LONDON - Four senior retired U.S. military officers on Tuesday blasted a legal ruling backing President Donald Trump's ban on transgender individuals serving in the armed forces as "wrong" ahead of a key decision from the country's top court on Friday.
The officers said a ruling last week by a Washington appeals court in favor of a ban on transgender recruits was misguided and backed an earlier decision that such a policy would violate their constitutional rights.
"The D.C. Court of Appeals made an error when it lifted one of the injunctions that protect transgender members of our military," said retired officers Lieutenant General Claudia Kennedy, Rear Admiral John Hutson, Major General Gale Pollock and Brigadier General Clara Adams-Ender.
"The need for an injunction protecting transgender people who serve their country remains precisely the same," they said in a joint statement obtained exclusively by the Thomson Reuters Foundation.
In July 2017, Trump tweeted that transgender people would be banned from serving in the U.S. military, citing the "tremendous medical costs and disruption."
Former defense secretary Jim Mattis last year proposed allowing trans individuals currently serving to remain.
However, new transgender recruits and trans servicemen and women who sought to transition after the ban took effect would be barred.
In its ruling, the Washington appeals court said the Mattis proposal did not represent a "blanket ban" on trans individuals.
But the retired chiefs said the rationale for the Mattis policy and the Trump tweets was "the same -- politics, not military expertise -- and courts should not be deferring to it."
A 2016 RAND Corporation survey estimated that there were between 1,300 and 6,600 trans men and women on active duty in the 1.3-million-strong U.S. military.
"The Trump tweets and the Mattis policy take aim at the same people: troops diagnosed with gender dysphoria," said Aaron Belkin, director of the Palm Center, an independent research institute that focuses on LGBT+ people and the military.
"They ban the same thing: gender transition.
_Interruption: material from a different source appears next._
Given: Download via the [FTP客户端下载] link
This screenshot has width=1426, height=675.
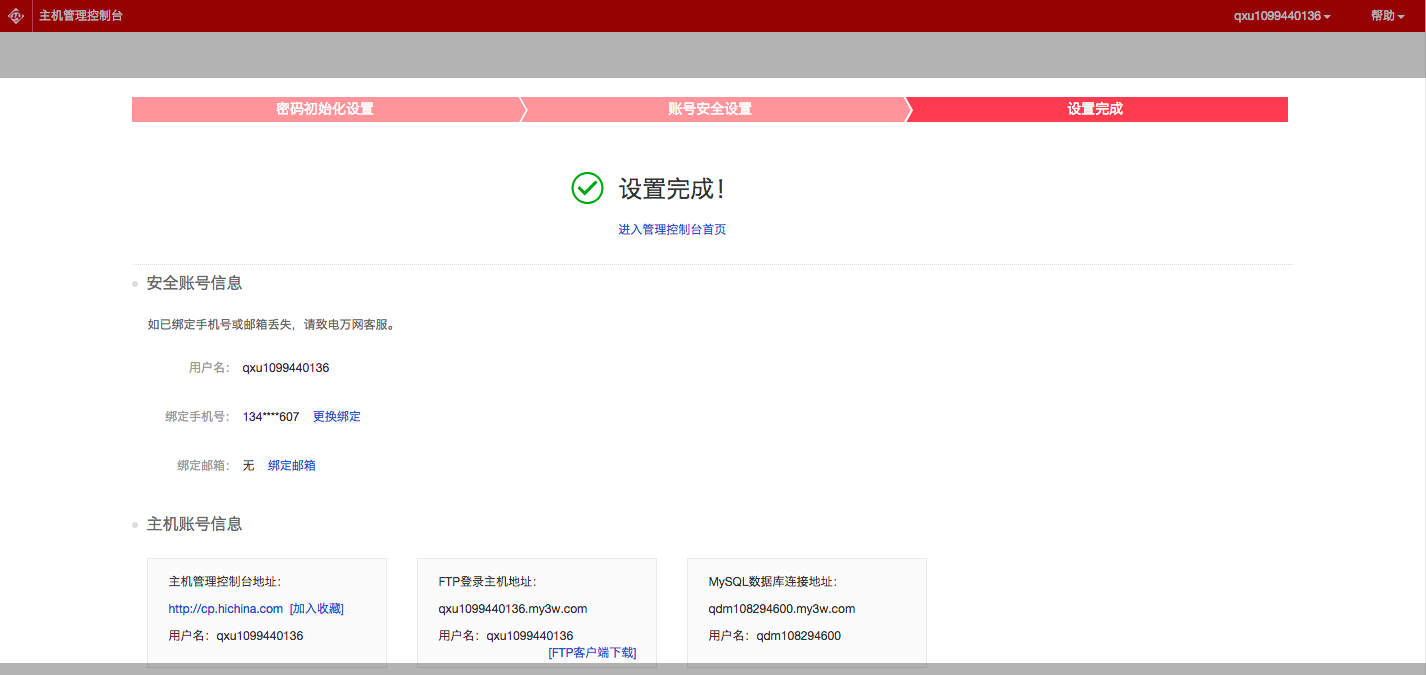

They have the same effect: forcing transgender troops to live a lie and denying them medically necessary care."
Other LGBT+ rights organizations echoed Belkin's concerns.
The administration is "trying to package this as an entirely new policy, but all it does is what President Trump ordered: ban openly transgender people from bravely serving their country," said Tara Borelli, counsel at Lambda Legal.
Ryan Thoreson, an LGBT+ researcher at Human Rights Watch, said: "Wording the Mattis policy slightly differently doesn't change the plain fact that this is and always has been a ban on transgender service."
Under rules introduced by former U.S. President Barack Obama, the country's military did not distinguish between trans men and women and other service personnel.
Trump has requested the matter be decided by the U.S. Supreme Court, which will convene on Friday to decide whether to review the three injunctions still in place.